*** SUPPLIED DATA Section Begins ***

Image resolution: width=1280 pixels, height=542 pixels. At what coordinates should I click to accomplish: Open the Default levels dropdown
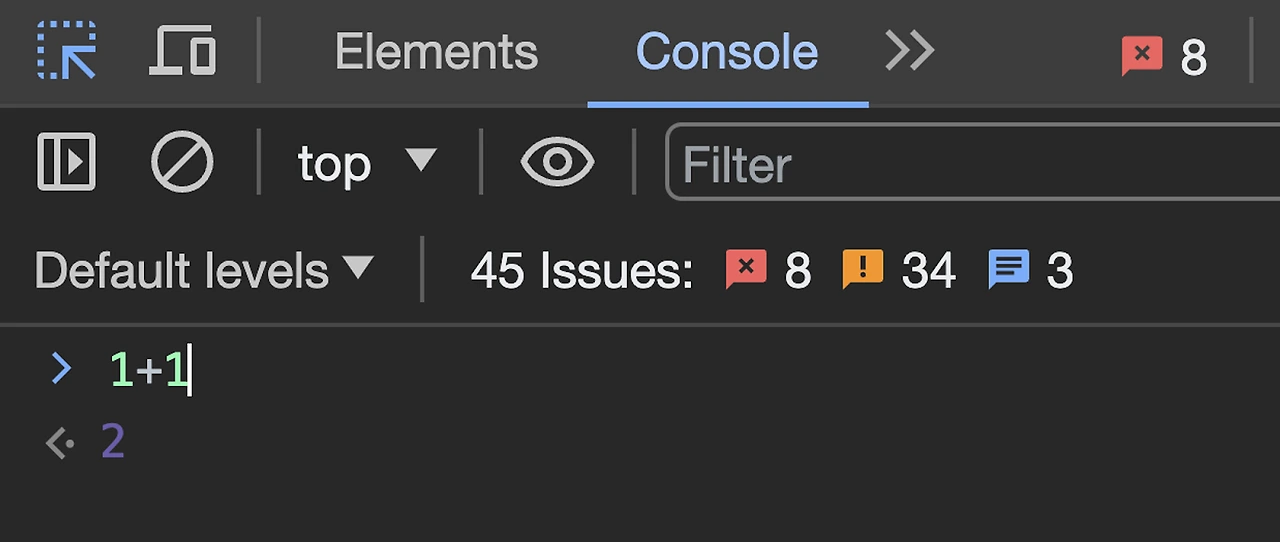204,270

*** SUPPLIED DATA Section Ends ***
*** SUPPLIED DATA Section Begins ***

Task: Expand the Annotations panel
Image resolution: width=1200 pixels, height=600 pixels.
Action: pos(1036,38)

*** SUPPLIED DATA Section Ends ***
*** SUPPLIED DATA Section Begins ***

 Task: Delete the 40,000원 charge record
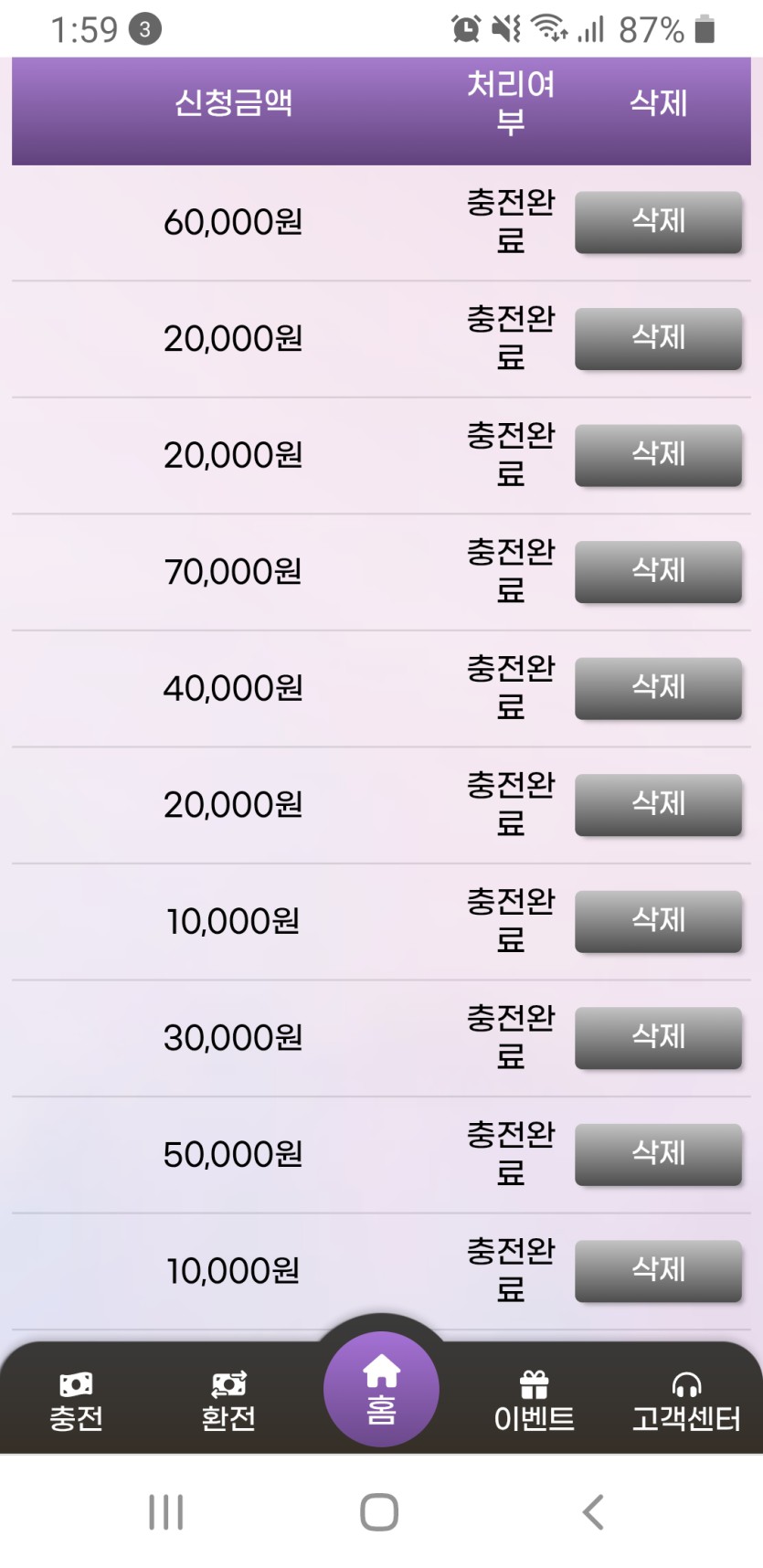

*** SUPPLIED DATA Section Ends ***

In the listing above, how many lines contain the string "Task"? State the number and stop.

2